Kişilik Patolojileri / Borderline Kişilik
Sınır kişilik bozukluğu olarak da adlandırılan bu durumda; kişide hızlı duygu geçişleri, terk edilmeye karşı aşırı duyarlılık ve ani öfkelenmeler görülmektedir.
Bu
kişilik yapılanmasında sıklıkla karşılaştığımız belirgin özelliklerden biri ani
öfke patlamalarıdır. Kısa bir zamanda hemen kavga çıkarma, telefonla konuşma
esnasında karşıya bir anda aşırı tepki gösterip (kötü ve kırıcı sözler sarf
edip) yüzüne telefonu kapama, trafikte çok hızlı sinirlenip karşıdaki şoföre
yumruk atma gibi. Bu durumun temeldeki nedeni; hayatın erken yıllarındaki
saldırganlık dürtüsünün fazla olmasıdır. Bu saldırganlık dürtüsünün nedeni ise
doğuştan gelen etkenler veya erken yaşlarda deneyimlenen travmalar olabilir.
Pek çok borderline kişiliğin çocukluk yaşantısında yetersiz ve tutarsız anne
tutumları dikkati çekmektedir. Annenin yeterli bakımı sağlamaması çocuğun tutma
ve yatıştırılma deneyimlerini eksik yaşamasına ve bu kişilik yapılanmasının
oluşmasına neden olmaktadır.
Bu
kişiler duygularında sürekli değişkenlik yaşayabildiklerinden uzun süreli
ilişkilerde güçlük çekmektedirler. İlişki içinde olduğu kişilere dair duyguları
oldukça değişkenlik göstermektedir (partnerini değersiz ve kötü hissettirdikten
kısa bir süre sonra hiçbir şey olmamış gibi kahve içmeye davet etmek gibi).

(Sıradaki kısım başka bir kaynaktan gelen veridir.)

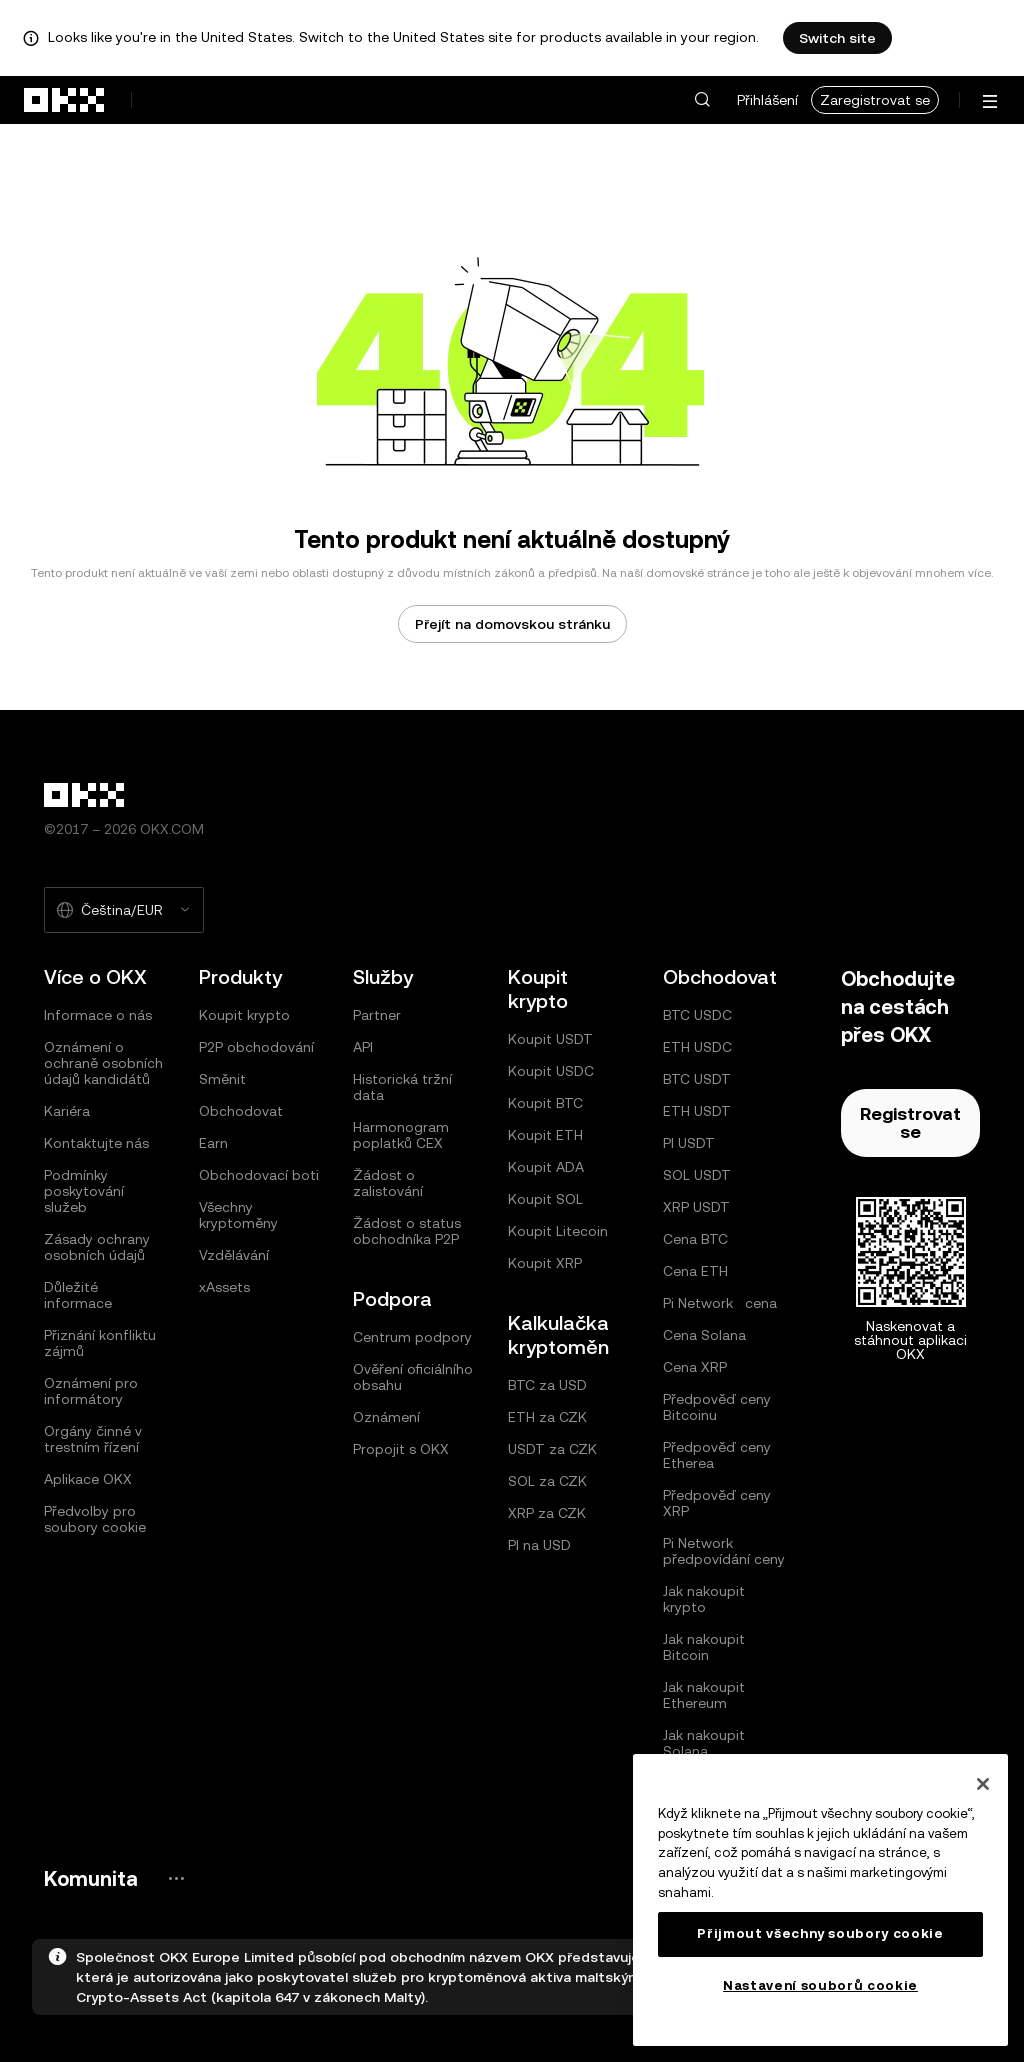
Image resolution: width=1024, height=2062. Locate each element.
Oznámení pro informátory (91, 1391)
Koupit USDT (550, 1039)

Kendilerine, yeteneklerine ve özelliklerine dair duyguları da uç boyutlarda
değişkenlik göstermektedir (Bir an oldukça başarılı hissederken bir an
kendilerini çok başarısız görme). Terk edilmek, bir ilişkinin sonlanması bu
kişiler için oldukça zor, dayanılmazdır ve kaygı vericidir. Kaybedilen kişi
yerine hemen yeni birini koyma eğilimi görülebilir. Bu sebeple sağlıklı ilişki
kurmakta ve ilişkileri sürdürmekte zorlanmaktadırlar.
Borderline
kişilikte yansıtmalı özdeşim savunma mekanizmasının pek çok kez kullandığı
görülmektedir. Kendilik temsillerini karşıdakine yansıtıp daha sonra bu
yansımaya uygun şekilde davranmaya çalışırlar. Örneğin bankacı bir danışanın,
saygın bir konumda olmasına rağmen, görüşme esnasında kendisini yetersiz,
değersiz, diğer meslektaşlarına göre daha başarısız biri olarak tanımlaması ve
karşısındaki kişilerin (psikoloğun, arkadaşlarının..) da kendisini bu şeklide
(yetersiz, başarısız...) görmesini ve buna göre davranmasını beklemesi, bu
beklentide ısrarcı olması gibi.
Kaygı
bozukluğu ve depresyon bu kişilik bozukluğuna eşlik edebilmekte ve kişiler
genellikler bu durum üzerine kliniklere başvurmaktadır. Kişilerdeki bu hızlı
duygu geçişleri, terk edilme korkuları, iş, sosyal veya gündelik hayatlarındaki
dürtü kontrolündeki zorlanma, kimlik çözülmeleri depresyona ve kaygı
bozukluğuna temel hazırlamaktadır. Terapide başlangıçta yoğun depresyon ve
kaygı belirtileri üzerine çalışılıp daha sonra temeldeki asıl sorunun üzerine
gidilir. Kişilerin; psikoterapilerden düzenli katılımlar sonucu yarar
sağladıkları ve işlevselliklerinde belirgin artış olduğu görülmüştür.